Outra dimensão à qual sou muito sensível é a do combate contra a violência sobre as mulheres e a violência doméstica. A recente adoção de uma diretiva sobre esta matéria, em maio de 2024, constitui um marco importante: trata-se da primeira legislação ao nível europeu a enfrentar este flagelo de forma abrangente.
No entanto, apesar do progresso registado nos últimos anos, resta ainda muito por fazer. As disparidades entre homens e mulheres — no emprego, nos salários, nas pensões, na prestação de cuidados e na liderança — ainda se mantêm. Temos de encontrar formas de superar os obstáculos estruturais, e por vezes culturais, subjacentes a estas disparidades, a fim de alcançar uma sociedade verdadeiramente igualitária em termos de género.
Quão ameaçados estão os direitos que as mulheres foram conquistando ao longo da história?
Sabemos, pelos ensinamentos da História, que nada está adquirido no que respeita aos direitos humanos. Nem a democracia está garantida, aliás. É preciso lutar por estes valores e defendê-los todos os dias. É verdade que os direitos e o estatuto das mulheres nunca foram tão respeitados e valorizados como hoje, no espaço da União Europeia – infelizmente o mesmo não pode ser confirmado de forma generalizada no resto do mundo. Só que os riscos e ameaças que pesam sobre estes progressos são reais: basta olhar para determinado tipo de discursos que se têm ouvido ultimamente e que julgávamos estar definitivamente ultrapassados. Infelizmente não é o caso.
Importa reforçar também a participação das mulheres na vida política. Atualmente apenas seis Estados-Membros da UE têm parlamentos nacionais equilibrados em termos de género. E é essencial que as mulheres se sintam capacitadas para dar um passo em frente e ser tomadas em conta — como candidatas e como eleitoras — para melhorar a sociedade no seu conjunto.
O que é que gostava que uma menina que sonha com uma carreira política, mas talvez questione se seria possível, soubesse?

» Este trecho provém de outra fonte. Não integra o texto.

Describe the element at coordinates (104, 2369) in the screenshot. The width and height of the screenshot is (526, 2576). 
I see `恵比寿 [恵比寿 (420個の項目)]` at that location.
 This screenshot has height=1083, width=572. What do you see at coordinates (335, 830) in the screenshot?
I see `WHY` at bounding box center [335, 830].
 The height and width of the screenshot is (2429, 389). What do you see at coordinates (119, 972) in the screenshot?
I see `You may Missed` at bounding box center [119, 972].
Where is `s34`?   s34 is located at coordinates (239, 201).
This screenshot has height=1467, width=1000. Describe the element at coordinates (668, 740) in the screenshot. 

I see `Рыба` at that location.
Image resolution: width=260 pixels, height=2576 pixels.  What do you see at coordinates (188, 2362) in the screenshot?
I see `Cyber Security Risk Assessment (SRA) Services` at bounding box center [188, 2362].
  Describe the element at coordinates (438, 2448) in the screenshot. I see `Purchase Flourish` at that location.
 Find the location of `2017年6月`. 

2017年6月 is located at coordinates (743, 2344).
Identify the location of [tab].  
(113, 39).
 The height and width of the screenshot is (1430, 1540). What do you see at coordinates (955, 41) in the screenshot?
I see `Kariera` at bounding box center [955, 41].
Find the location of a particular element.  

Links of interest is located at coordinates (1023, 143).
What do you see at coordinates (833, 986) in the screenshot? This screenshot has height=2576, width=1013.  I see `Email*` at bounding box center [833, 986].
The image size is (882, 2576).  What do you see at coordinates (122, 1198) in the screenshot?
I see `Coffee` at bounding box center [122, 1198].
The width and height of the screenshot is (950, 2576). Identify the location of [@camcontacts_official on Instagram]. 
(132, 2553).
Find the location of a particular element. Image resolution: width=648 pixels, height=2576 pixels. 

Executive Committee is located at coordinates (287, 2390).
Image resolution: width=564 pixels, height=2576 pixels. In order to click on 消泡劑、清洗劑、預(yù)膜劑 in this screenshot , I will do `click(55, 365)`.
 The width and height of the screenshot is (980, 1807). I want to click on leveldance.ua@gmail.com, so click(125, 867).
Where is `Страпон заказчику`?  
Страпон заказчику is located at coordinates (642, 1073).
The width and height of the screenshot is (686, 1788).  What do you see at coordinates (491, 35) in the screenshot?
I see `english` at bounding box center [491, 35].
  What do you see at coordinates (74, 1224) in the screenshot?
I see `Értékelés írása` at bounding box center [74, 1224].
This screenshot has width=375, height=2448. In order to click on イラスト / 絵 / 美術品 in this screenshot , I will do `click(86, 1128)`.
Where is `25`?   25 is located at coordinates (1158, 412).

A primeira coisa que queria dizer é que não se deve ter medo de sonhar. Sonhar sem receios ou constrangimentos, ambicionar ser parte da mudança por um mundo, grande ou pequeno, mais justo e melhor, é o primeiro passo para podermos realizar as nossas ambições. Porque se não formos nós os agentes dessa mudança, outros definirão o nosso futuro por nós. Segundo, para se concretizar este sonho, é preciso muito trabalho, incluindo trabalho técnico e de análise. E é preciso, obviamente, muita determinação combinada com realismo, humildade e paciência. Claro que um pouco de sorte ajuda. Mas, como se costuma dizer, ter sorte dá muito trabalho. Em terceiro lugar, é preciso saber que uma carreira política é um percurso muito duro, que envolve dias muito longos, quase sempre sob grande pressão, negociações permanentes, poucos momentos de descanso e lazer e, frequentemente, grandes “travessias do deserto” em que não se pode perder o Norte. Tudo isto sob um escrutínio mediático intenso e implacável.
É um percurso ainda mais difícil para as mulheres que escolheram ser mães, porque conciliar a carreira política com o apoio à família representa ainda, para muitas, um exercício de malabarismo permanente.
Dito isto, ver as coisas a acontecer, as decisões que tomamos a terem um impacto positivo nas pessoas, na nossa comunidade, no país, até na Europa, é algo muito gratificante e estimulante, que faz todo o esforço valer a pena. Este foi sempre o que tentei fazer: deixar as coisas melhor do que as encontrei, ajudar a resolver problemas concretos e respeitar as pessoas, que estão sempre em primeiro plano.